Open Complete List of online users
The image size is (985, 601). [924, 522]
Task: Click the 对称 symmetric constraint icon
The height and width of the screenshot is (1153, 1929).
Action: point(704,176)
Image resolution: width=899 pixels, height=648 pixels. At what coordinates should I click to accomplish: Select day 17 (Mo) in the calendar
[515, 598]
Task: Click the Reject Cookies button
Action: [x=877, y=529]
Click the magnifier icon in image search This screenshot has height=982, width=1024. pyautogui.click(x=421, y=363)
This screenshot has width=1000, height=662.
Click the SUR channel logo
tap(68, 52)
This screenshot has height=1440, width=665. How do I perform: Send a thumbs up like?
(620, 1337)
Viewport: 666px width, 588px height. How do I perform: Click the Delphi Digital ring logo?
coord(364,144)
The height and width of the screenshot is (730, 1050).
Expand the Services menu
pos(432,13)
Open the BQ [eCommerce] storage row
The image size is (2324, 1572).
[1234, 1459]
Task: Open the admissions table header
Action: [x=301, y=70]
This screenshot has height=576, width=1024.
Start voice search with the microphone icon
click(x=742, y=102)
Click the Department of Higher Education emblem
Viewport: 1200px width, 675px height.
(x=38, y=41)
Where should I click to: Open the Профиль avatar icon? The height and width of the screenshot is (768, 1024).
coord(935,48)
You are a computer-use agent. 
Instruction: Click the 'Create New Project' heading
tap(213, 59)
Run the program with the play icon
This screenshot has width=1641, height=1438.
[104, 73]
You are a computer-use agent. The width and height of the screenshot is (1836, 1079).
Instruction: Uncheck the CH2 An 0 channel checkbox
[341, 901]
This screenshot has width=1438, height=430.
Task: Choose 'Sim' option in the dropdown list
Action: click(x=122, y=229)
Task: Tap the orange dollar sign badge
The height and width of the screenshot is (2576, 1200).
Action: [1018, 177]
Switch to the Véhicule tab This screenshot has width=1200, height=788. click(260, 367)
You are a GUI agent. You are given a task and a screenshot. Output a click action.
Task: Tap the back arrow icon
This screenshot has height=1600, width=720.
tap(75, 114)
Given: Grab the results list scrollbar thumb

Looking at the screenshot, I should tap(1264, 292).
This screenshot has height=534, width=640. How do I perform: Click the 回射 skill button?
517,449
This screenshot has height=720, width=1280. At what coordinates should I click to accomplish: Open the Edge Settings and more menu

■ ■ ■

=== What to produce ===
Among the preceding records, how many lines include the word "agent"? Reply with the number only.

=== Written reply ===
3